Yes, I’d absolutely love to break bread with these guys and their families, talk about Jesus, pray for one another, and encourage each other’s weary souls, because I feel like I know them, and for sure, I feel like they have known me…most of their songs reading my mail and searching my heart and mind for years. I do pray for them…to continue hearing God’s voice through the gift of song, for their ministry to reach far and wide, for hearts to be opened beyond the albums and concert shows to God’s miraculous Grace. But listening to their music and being challenged to grow closer to God through it will have to suffice until that day comes, and I’m okay with that, too.

The music of U2 is woven into almost every season of my young and mature adult life. The way a friend from high school can recall what song was on the radio when a certain memory took place, I could recount my life on a timeline of U2 albums, which songs from the album I resonated with the most and why, how that’s changed over time, and which ones I still replay because there isn’t one that ever gets old to my ears or soul.

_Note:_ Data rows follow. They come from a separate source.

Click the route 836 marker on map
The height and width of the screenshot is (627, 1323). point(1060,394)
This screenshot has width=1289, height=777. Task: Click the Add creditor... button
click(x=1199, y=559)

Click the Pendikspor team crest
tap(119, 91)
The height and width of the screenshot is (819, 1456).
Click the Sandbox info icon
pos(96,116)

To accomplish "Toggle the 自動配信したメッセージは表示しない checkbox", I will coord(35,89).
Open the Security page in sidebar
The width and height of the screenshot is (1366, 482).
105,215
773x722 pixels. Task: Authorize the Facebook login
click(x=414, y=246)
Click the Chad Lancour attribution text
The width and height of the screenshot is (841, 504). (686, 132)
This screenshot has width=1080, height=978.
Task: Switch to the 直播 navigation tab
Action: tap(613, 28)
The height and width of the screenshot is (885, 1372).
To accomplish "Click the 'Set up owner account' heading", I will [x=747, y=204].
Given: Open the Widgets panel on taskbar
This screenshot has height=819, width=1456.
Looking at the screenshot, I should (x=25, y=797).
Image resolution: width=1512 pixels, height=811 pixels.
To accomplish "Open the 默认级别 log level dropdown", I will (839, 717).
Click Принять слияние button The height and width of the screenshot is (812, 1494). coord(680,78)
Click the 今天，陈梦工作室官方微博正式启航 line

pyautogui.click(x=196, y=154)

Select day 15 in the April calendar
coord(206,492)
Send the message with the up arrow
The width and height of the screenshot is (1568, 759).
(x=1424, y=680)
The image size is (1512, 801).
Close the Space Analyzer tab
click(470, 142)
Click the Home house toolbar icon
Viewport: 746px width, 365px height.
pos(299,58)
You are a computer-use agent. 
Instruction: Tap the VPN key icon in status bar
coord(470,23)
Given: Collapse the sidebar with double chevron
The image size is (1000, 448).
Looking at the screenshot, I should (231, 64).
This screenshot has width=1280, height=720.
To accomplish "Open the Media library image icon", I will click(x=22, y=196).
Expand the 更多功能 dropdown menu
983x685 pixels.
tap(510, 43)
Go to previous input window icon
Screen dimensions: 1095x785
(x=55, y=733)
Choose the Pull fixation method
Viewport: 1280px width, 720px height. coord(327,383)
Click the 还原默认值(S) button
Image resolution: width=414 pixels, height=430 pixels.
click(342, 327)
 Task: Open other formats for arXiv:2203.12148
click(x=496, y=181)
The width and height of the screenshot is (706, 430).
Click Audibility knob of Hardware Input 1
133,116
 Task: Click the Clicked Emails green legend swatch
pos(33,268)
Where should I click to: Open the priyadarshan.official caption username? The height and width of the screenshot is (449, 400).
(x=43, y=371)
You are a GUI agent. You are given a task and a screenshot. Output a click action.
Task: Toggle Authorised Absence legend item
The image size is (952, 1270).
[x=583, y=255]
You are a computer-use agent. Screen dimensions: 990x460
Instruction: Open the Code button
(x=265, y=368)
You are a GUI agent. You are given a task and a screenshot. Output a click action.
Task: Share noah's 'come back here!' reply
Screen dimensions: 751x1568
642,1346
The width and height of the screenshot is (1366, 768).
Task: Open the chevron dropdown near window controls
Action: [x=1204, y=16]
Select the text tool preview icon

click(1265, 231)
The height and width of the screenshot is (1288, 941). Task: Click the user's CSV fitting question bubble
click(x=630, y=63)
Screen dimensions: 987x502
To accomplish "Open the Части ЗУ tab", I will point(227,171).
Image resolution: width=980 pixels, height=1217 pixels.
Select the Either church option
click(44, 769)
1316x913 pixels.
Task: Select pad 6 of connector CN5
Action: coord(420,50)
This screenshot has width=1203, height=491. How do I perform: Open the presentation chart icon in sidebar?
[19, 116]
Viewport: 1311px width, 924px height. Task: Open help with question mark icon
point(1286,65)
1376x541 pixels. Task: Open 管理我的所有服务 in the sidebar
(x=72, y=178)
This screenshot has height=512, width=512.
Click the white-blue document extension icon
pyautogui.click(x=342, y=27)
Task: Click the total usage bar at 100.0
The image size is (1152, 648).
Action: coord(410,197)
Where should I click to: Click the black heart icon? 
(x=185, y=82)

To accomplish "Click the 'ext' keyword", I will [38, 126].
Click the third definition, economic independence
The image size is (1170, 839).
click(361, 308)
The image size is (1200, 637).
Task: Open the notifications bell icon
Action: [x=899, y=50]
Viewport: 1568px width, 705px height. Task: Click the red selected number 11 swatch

Some songs have comforted me, others kicked my ass and reminded me to be who God designed me to be. Many have opened my eyes to see others with God’s perspective rather than through my own lens or the limited lens of a privileged American white girl’s life.

What it really boils down to for me is, through every season, in spaces where I haven’t felt like I belonged or was welcomed, and even on my best day, this music has been more than entertainment…each song has been a place where I encounter God and am reminded of why sharing our stories is the profound way we discover we are all children of God.

I am grateful for the example of what it looks like when some people follow their hearts, rather than fearing the crowd.

I’m still working on that…


The moment when I got to take my daughter to her first concert, U2, Songs of Innocence tour, Chicago. I wore a buzzed head of hair and a blue and white striped tank…I know she remembers what she wore, too…





2 Responses

  1. I planned to write my post yesterday on a band obsession too before I knew you had. Ha. Mine’s not quite as elegant a choice but still the band I was in love with at age 13. I didn’t really meet U2 til after I met you. (So thanks for that.)